Prymas podkreślił jednak, że nie można traktować Kościoła jako wylęgarni i siedliska pedofilów. Powiedział, że duchowni wychowują do czystości i poszanowania godności każdego człowieka. Wyraził również przekonanie, że wytyczne dotyczące zapobiegania pedofilii, przygotowane przez Episkopat Polski, przyniosą dobre efekty.

Reklama

Wytyczne zostały przesłane do akceptacji do Watykanu. Po zatwierdzeniu pozna je opinia publiczna. - Bardzo bym sobie życzył, żeby inne środowiska, w których ten problem istnieje w wielkich rozmiarach, zajęły się nim wzorem Kościoła - powiedział arcybiskup Józef Kowalczyk, dodając, że zagrożenie pedofilią dotyczy całego społeczeństwa. Do molestowania dzieci dochodzi w szkołach, instytucjach opiekuńczych, klubach sportowych, a także w rodzinach. - W zeszłym roku sądy wydały 615 orzeczeń w sprawach dotyczących pedofilii - zaznaczył prymas Polski.

Arcybiskup przyznał, że informacje o przypadkach pedofilii w Kościele były dla niego szokiem. - Nie wiem, jak to się stało, że kapłan dopuszcza się takich zbrodni - powiedział prymas Polski, dodając, że wyrósł w rodzinie katolickiej, w której poszanowanie człowieka było rzecza świętą.
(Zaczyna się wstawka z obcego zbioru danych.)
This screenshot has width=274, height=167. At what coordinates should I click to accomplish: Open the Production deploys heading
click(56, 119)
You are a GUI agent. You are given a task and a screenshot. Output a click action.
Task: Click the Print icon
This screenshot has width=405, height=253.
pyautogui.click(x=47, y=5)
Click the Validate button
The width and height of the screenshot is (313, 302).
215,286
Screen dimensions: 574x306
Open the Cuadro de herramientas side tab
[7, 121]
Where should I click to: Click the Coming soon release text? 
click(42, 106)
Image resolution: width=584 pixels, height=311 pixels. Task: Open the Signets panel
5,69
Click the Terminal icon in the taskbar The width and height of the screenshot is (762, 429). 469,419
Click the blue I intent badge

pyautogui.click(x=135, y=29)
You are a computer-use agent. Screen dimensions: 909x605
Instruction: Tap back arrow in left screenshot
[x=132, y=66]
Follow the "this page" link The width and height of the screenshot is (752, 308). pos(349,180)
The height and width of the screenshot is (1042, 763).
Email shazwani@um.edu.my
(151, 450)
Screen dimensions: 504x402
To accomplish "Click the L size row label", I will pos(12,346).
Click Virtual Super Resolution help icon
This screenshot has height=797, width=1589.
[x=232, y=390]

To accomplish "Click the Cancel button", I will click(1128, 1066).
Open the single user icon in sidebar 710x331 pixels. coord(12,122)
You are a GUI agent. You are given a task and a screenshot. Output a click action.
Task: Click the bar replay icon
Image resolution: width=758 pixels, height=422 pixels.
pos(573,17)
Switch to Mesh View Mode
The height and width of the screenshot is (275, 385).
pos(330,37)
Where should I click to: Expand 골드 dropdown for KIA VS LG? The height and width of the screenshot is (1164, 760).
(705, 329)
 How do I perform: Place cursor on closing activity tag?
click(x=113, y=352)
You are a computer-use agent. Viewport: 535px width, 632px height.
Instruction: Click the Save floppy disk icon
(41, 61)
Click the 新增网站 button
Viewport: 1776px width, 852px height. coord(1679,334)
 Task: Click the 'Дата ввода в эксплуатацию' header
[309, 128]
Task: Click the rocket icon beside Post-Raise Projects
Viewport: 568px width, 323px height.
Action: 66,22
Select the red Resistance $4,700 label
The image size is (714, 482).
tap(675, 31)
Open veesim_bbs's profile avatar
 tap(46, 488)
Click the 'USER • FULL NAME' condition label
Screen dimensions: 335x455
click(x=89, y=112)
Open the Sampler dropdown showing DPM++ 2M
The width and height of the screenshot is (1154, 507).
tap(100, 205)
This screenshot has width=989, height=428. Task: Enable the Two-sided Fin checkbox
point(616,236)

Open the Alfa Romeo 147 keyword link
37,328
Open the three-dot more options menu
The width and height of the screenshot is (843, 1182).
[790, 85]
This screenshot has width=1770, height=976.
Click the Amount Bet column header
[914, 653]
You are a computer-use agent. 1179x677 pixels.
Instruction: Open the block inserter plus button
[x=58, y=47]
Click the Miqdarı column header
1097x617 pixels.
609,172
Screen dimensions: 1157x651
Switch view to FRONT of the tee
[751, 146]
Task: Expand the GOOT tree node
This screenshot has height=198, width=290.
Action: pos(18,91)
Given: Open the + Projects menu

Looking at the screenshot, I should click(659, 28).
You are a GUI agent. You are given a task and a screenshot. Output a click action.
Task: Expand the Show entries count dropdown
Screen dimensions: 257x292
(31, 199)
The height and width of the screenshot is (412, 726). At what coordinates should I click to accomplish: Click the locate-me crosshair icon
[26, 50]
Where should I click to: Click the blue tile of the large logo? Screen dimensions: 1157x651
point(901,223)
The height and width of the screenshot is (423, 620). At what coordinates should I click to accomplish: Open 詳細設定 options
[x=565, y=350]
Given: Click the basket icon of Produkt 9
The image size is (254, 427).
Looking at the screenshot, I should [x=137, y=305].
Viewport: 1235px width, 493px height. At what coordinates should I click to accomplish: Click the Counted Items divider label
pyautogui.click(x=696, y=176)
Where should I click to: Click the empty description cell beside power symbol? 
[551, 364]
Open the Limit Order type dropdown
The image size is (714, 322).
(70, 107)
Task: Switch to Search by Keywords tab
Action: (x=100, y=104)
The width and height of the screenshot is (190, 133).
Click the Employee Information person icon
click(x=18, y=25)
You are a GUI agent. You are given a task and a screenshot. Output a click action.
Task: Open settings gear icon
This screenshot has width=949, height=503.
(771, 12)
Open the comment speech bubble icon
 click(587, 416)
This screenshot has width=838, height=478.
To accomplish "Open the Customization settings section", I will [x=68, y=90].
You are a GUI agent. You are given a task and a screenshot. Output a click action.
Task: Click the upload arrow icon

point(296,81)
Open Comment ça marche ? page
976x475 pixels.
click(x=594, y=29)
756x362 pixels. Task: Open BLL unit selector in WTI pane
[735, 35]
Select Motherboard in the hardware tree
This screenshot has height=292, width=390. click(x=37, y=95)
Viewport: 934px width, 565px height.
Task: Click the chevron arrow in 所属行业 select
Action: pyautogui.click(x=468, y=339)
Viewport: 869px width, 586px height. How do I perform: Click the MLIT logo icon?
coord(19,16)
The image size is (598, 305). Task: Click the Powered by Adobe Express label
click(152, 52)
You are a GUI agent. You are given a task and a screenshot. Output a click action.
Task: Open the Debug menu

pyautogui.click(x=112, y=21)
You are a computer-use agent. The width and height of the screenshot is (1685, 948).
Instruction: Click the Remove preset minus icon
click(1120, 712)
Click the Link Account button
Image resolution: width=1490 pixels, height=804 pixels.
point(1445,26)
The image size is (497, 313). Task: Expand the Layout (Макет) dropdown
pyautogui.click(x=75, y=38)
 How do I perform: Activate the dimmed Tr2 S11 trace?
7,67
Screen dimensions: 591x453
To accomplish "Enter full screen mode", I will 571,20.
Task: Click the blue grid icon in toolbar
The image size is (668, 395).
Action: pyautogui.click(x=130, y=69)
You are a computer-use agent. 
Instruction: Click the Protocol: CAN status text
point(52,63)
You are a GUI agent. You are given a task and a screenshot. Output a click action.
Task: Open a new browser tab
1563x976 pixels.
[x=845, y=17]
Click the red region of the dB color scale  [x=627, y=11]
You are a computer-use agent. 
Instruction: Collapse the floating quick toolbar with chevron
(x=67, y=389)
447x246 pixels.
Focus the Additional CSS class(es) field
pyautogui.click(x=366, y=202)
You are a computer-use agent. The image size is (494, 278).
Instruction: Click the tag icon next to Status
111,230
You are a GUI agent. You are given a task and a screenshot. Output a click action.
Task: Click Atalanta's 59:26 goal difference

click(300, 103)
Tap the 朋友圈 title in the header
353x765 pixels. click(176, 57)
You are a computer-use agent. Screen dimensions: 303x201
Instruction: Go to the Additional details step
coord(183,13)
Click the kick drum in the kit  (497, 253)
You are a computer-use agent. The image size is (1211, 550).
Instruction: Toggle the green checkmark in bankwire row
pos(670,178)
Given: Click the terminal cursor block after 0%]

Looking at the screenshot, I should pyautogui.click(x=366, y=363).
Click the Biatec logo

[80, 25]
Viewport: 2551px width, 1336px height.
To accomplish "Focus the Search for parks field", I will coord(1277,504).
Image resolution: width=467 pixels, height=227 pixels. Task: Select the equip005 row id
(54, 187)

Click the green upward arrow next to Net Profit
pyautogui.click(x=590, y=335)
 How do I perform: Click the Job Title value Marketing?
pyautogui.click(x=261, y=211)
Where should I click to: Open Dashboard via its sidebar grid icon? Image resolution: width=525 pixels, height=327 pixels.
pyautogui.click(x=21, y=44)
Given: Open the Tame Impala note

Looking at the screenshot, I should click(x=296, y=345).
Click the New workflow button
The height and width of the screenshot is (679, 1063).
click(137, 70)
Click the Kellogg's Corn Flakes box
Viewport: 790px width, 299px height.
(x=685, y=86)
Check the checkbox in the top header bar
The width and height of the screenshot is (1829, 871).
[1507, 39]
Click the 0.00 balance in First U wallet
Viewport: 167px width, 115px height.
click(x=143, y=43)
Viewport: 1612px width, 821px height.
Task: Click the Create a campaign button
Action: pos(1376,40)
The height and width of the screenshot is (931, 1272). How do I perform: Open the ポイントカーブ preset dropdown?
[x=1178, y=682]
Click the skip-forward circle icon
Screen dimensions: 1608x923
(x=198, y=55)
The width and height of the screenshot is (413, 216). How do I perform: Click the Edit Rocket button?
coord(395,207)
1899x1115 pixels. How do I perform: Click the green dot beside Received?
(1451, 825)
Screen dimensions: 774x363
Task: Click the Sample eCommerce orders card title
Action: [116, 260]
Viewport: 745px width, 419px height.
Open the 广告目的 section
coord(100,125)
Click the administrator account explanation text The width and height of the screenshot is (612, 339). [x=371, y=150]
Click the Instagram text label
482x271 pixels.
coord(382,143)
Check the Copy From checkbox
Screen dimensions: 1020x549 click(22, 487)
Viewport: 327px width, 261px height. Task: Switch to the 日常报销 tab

Prymas Polski przypomniał, że Konferencja Episkopatu przeprosiła za przypadki pedofilii, których dopuścili się duchowni. Powiedział jednak, że to sprawcy takich czynów powinni za nie przepraszać. Kościół może jedynie przeprosić za zgorszenie, do którego doszło.

Mówiąc o wypowiedzi przewodniczącego Konferencji Episkopatu Polski arcybiskupa Józefa Michalika o pedofilii, arcybiskup Józef Kowalczyk podkreślił, że była ona prawdopodobnie skutkiem nieuwagi. Arcybiskup Michalik powiedział między innymi, że do pedofilii przyczyniają się złe relacje między rodzicami, a ofiara pedofilii wciąga drugiego człowieka.

Prymas przypomniał, że arcybiskup Michalik przeprosił za tę wypowiedź.